Le dossier médical partagé (DMP) s'apparente encore trop à un « coffre-fort fourre-tout », et doit donc être réorganisé pour être vraiment utile, plaide le député Modem Cyrille Isaac-Sibille dans un rapport adopté mardi par la commission des affaires sociales de l'Assemblée.
Il faut « passer d'un DMP conçu comme un coffre-fort fourre-tout et illisible où s'accumulent sans ordre des documents de santé à un DMP alimenté par un flux construit autour de la donnée structurée de santé, ordonné, lisible et donc utile », souligne le député du Rhône dans ce rapport.
Il plaide pour lancer « dès à présent » le « chantier de l'ordonnancement » de ce carnet de santé numérique.
Confié en 2016 à l'Assurance maladie, le DMP doit permettre à chacun d'accéder à ses données de santé, tout en facilitant le partage d'informations entre soignants pour éviter les actes médicaux inutiles.
À ce jour, 9,3 millions de DMP ont été ouverts, contre 1,9 million fin 2018, lorsque l'ancienne ministre de la Santé Agnès Buzyn avait relancé le dispositif. L'objectif est d'atteindre 40 millions de DMP ouverts d'ici à 2022.
Un dossier conçu par des informaticiens
« Le DMP, c'était une vraie bonne idée, mais l'erreur est qu'il a été conçu par des informaticiens, et on a oublié les citoyens, les patients et les personnels de santé, a expliqué à l'AFP Cyrille Isaac-Sibille.
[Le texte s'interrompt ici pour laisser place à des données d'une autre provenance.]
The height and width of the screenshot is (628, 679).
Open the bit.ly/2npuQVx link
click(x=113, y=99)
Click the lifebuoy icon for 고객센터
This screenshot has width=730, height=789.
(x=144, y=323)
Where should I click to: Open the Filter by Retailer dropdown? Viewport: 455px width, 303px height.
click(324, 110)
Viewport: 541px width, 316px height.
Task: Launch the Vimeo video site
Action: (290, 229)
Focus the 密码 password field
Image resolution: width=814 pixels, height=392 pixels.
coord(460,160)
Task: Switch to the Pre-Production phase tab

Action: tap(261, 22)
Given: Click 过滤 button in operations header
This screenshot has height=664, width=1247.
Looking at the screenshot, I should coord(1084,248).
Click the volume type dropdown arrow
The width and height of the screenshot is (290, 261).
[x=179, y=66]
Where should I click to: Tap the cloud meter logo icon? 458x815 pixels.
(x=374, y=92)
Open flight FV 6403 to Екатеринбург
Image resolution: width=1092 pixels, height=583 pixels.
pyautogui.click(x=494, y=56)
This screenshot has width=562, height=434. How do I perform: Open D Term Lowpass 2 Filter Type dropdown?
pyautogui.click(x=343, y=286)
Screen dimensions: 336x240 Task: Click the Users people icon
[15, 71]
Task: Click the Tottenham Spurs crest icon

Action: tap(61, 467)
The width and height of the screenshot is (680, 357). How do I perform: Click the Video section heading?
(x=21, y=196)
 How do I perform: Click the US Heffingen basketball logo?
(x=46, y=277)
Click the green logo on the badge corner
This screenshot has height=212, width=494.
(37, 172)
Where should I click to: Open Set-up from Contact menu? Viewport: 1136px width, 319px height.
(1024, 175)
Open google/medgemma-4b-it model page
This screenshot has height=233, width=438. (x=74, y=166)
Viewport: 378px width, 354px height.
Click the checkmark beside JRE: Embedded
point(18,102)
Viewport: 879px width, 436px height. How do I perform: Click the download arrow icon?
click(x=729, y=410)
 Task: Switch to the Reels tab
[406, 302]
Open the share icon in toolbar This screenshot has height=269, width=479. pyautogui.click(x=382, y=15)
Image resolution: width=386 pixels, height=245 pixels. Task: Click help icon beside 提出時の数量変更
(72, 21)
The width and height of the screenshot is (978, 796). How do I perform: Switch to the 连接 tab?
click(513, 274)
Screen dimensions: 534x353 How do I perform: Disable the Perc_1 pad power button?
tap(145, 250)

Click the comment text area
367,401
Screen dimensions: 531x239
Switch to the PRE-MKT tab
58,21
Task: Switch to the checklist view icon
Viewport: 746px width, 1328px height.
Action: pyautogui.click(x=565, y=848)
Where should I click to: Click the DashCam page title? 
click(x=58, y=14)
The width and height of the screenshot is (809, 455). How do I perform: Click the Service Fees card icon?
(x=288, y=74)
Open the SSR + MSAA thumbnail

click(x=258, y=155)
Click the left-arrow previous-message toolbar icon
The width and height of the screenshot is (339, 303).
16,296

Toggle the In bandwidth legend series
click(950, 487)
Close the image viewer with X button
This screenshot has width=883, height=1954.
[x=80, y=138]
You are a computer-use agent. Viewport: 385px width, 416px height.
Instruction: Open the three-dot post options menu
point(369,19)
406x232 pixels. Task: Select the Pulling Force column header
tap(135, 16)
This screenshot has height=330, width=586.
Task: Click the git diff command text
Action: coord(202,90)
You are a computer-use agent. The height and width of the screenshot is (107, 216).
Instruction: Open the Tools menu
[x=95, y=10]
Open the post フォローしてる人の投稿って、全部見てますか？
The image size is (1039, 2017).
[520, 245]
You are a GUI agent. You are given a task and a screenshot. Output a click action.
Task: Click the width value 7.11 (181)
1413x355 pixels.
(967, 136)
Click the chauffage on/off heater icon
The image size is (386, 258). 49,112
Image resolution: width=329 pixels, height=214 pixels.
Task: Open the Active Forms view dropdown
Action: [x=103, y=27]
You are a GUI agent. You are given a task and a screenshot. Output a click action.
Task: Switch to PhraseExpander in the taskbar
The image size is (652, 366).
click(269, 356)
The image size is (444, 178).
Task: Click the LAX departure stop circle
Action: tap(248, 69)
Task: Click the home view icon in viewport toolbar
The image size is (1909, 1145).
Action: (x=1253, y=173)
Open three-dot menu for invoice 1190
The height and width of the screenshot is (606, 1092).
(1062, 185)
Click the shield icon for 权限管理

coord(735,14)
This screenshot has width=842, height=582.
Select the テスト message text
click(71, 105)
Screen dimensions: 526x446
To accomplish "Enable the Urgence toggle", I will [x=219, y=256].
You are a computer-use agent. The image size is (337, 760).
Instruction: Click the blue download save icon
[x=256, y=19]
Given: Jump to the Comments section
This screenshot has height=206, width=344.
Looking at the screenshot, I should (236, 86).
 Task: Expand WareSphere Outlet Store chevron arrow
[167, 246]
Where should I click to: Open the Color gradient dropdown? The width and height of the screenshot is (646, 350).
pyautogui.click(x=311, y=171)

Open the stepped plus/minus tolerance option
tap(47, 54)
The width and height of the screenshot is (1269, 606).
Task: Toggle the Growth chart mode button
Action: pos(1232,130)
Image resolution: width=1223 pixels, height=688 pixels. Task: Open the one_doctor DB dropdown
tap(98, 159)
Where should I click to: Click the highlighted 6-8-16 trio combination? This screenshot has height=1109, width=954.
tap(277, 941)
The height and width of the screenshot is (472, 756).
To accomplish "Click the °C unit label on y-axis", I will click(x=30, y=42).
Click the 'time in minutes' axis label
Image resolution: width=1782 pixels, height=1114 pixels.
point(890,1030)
Depuis 2016, on est reparti sur des meilleures bases, mais il faut maintenant qu'il soit largement utilisé par les patients et les médecins. Or actuellement, c'est un peu une coquille vide. »
Depuis 2018, les patients peuvent ouvrir eux-mêmes leur dossier, qui contient au minimum « les historiques de soins ayant donné lieu à un remboursement », transférés automatiquement, se félicite le rapporteur, lui-même médecin.
Cependant il est « crucial que les informations qu'il contient soient mieux organisées », selon Cyrille Isaac-Sibille, qui s'étonne qu'on ne puisse pas actuellement faire une recherche dans le dossier par mot-clef.
Le rapporteur préconise une « campagne de communication grand public » pour faire connaître l'utilité de cet outil dont la finalité n'a « jamais été clairement explicitée » et qui a donc suscité de la méfiance.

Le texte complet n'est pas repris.